Infelizmente, na sua santa ira sociológica, Lula equivocou-se em um ponto crucial, confundindo estudo de observação participante com simples pesquisa de opinião da modalidade praticada por institutos como o Ibope e o Vox Populi, para dar só dois exemplos. No primeiro caso, os técnicos vão além das declarações do entrevistado, observando suas práticas efetivas: o que ele faz, não meramente o que ele diz/pensa/gostaria.
Seria bom se o historiador da Unicamp Marco Aurélio Garcia, assessor especial para relações internacionais e intelectual de plantão no Palácio do Planalto, evocasse para seu chefe o trecho mais famoso da República, de Platão, a alegoria da caverna. Nela, o sábio grego traça a linha divisória entre doxa (opinião) e episteme (conhecimento positivo); ou seja, desejo versus realidade; ideologia marqueteira, de um lado, e verdade pura e simples, de outro.
Em sua narrativa, que me traz à recordação aquela fábula dos cegos que tateiam inutilmente para definir um elefante (é um paredão? uma corda? uma cobra? dois enormes leques de abano? um gigantesco par de chifres?), Platão, falando por intermédio de seu mestre Sócrates (470/399 a.C.), compara a situação cotidiana das pessoas à dos prisioneiros em um grande buraco, amarrados e forçados por correntes em volta do pescoço a olhar apenas para uma parede interna da caverna, enquanto lá fora o sol ilumina seres livres que passam incessantemente e projetam suas sombras na tal parede. Não admira que, no entender dos cativos, reduzidos àquela triste condição desde a infância, as sombras distorcidas sejam a própria realidade.

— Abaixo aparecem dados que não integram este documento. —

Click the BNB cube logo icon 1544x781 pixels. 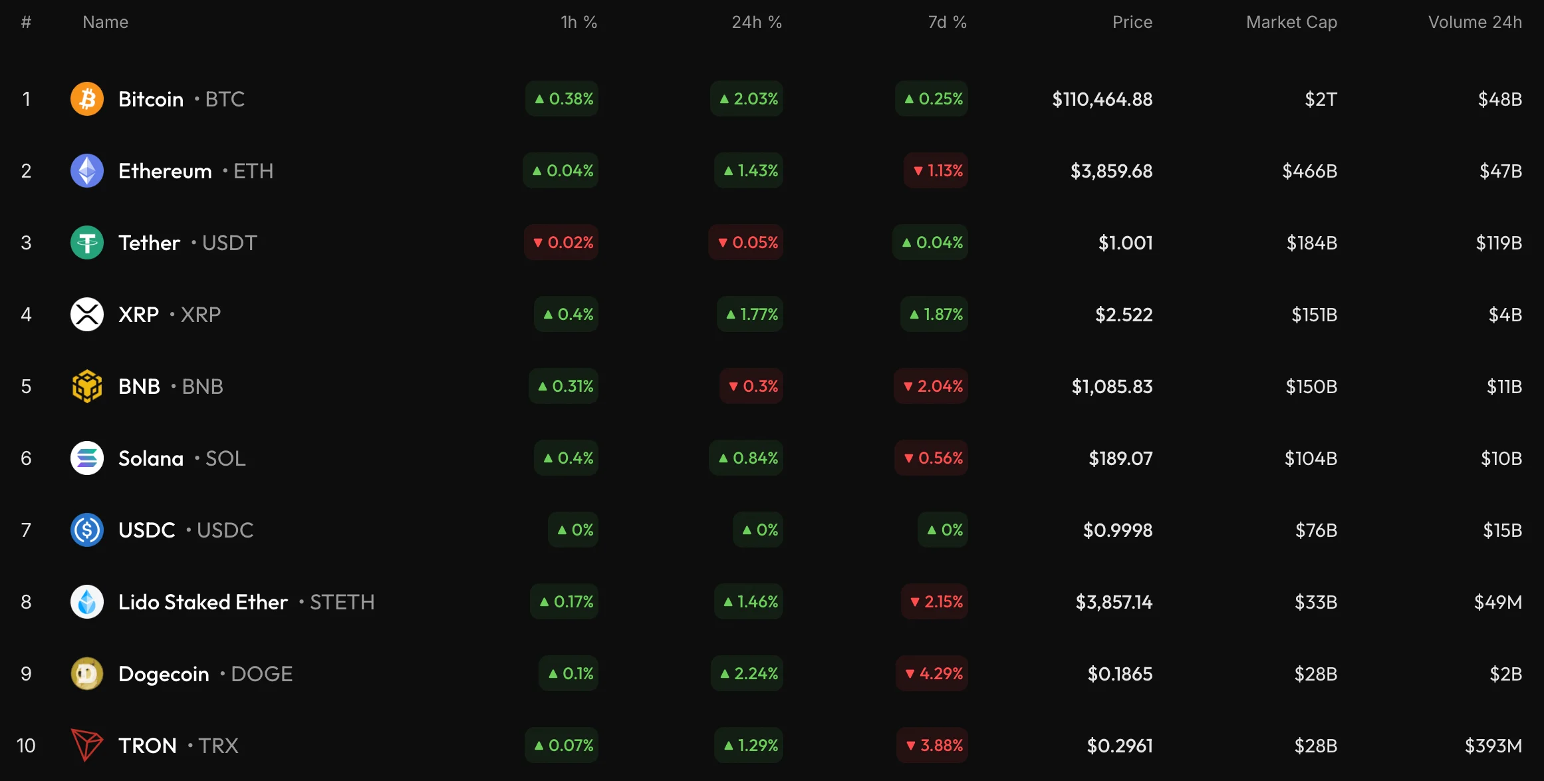coord(87,387)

Mas, continua Sócrates/Platão, graças a esforços inconformados, um ou outro prisioneiro rompe suas corrente e escala o abismo até a superfície. Lá, em face da poderosa fonte de luz, sua primeira sensação é de ofuscamento, de cegueira. Aos poucos, porém, o fugitivo se vai acostumando a ver pessoas, animais e objetos nos seus reais contornos e dimensões. Entusiasmado com a descoberta, ele volta ao buraco com a nobre intenção de emancipar seus artigos companheiros de infortúnio. Porém, o mensageiro da boa nova é recebido com descrença, frieza, até hostilidade, quem sabe com aquele mesmo despeito exibido pela assembléia de cidadãos atenienses que condenou Sócrates à morte por julgá-lo um corruptor da juventude com suas idéias heterodoxas.
O mito platônico, repito, ensina a distinguir a essência da aparência, a causa do efeito, o fato do valor, a evidência de campo da pesquisa de opinião. Ensina, também, que a busca do conhecimento nos assuntos humanos é trabalhosa, cansativa, no limite, temerária, enfim, uma decisão corajosa que rechaça qualquer concessão à indolência mental.
Pensando bem, talvez eu esteja a querer demais do professor Garcia, que percorreu uma cintilante trajetória acadêmica como dublê de historiador e apologista dos movimentos operários e partidos comunistas no Brasil e no mundo. Não me espantaria se soubesse que ele considera Platão um senhor de escravos grego, elitista, misógino e reacionário. Afinal, esse é o julgamento corrente nos meios intelectuais de esquerda.
Se for assim, que ele, ao menos, em seus conselhos ao presidente lembre-se da frase desafiadora que seu ídolo Karl Marx, no século XIX, lançou a um companheiro alfaiate da época da criação da Primeira Internacional, o qual chafurdava em romântico obreirismo antiintelectualista. “A ignorância”, explodiu Marx com um murro na mesa de reunião, “nunca serviu a ninguém!” Ou será que ainda serve?
(*) Professor de Ciência Política da Universidade de Brasília (UnB) e analista da Kramer & Ornelas – Consultoria.